Whether you believe, disbelieve or are uncertain about the subject matter, one thing is for sure, the dumbing down process is starting to look dumbed down.
For readers of the Bible confused by its archaic language, such as its use of the term "stoned" for a form of execution rather than the effects of smoking dope, help is at hand.
One of the world's most widely read Bibles, the New International Version, has been modernised by a team of 15 American and British scholars and is published today.
Gone is the word "aliens", which the academics thought was invariably associated in the minds of the younger generation with extra-terrestrials. It is replaced with "foreigners".
Even the term "saints" is deemed to be too "ecclesiastical" and has been banished, to be replaced with "God's chosen people". The Virgin Mary is no longer "with child"; she is "pregnant".
And, to the dismay of traditionalists, who will suspect a feminist agenda, "inclusive" language has been introduced throughout.
Where the original read: "When God created Man, he made him in the likeness of God"; the new version says: "When God created human beings, he made them in the likeness of God."
For those unfamiliar with the punishments meted out in Biblical times to blasphemers and adulterers, the new version is also helpful, changing "Naboth has been stoned and is dead" to "Naboth has been stoned to death".
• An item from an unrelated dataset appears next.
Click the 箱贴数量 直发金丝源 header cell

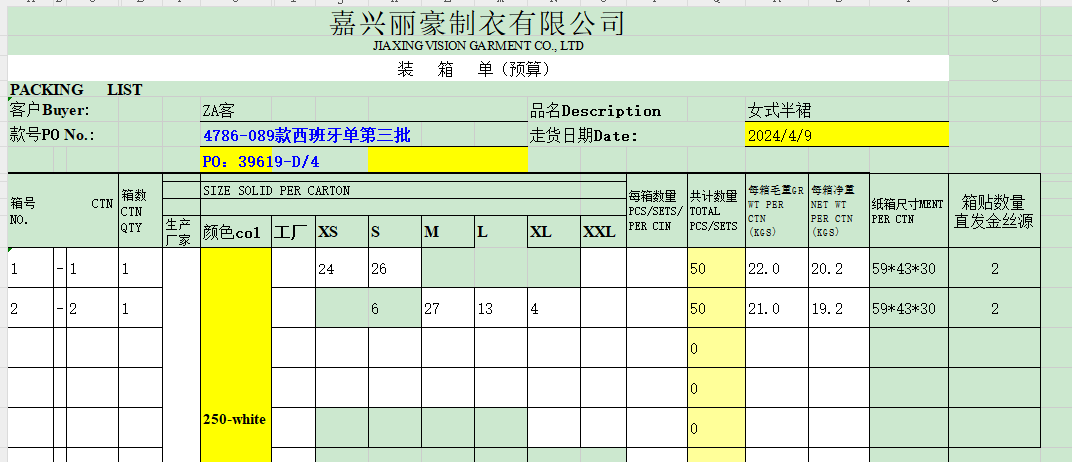[994, 211]
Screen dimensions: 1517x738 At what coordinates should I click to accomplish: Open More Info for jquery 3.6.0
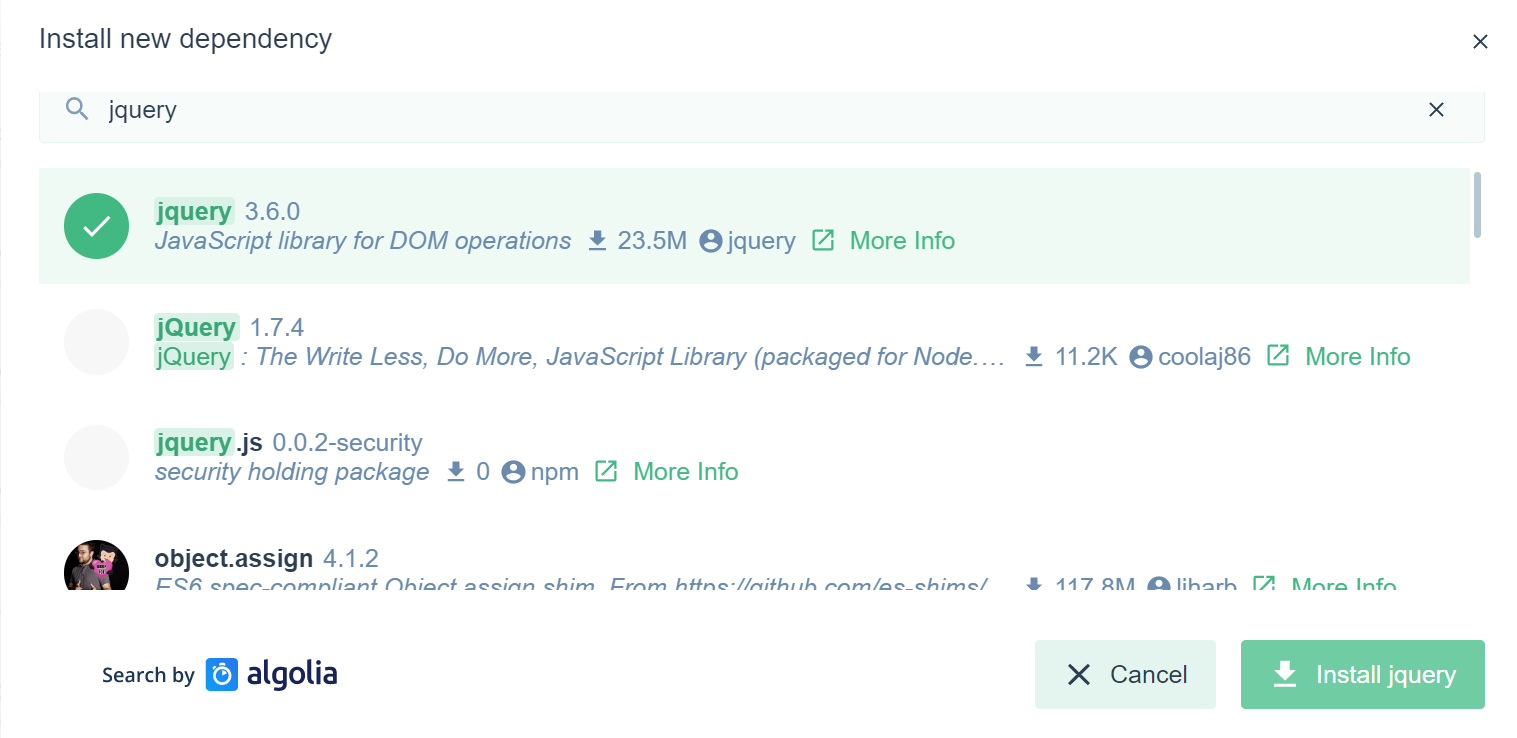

More than 45,000 changes - about seven per cent of the text - have been made. Even the title has been changed to Today's New International Version.
The new version has already caused a stir in the United States, however. Paige Patterson, a former president of the Southern Baptist Convention, said that the translators had gone beyond trying to clarify meaning.
"They have an agenda - to attempt to force egalitarian and even feminist perspectives on readers in the name of translation," he said.
But the scholars who worked on the book rejected the charges, saying that their changes were a fair reflection of the original Greek or Hebrew texts or updated colloquial English words.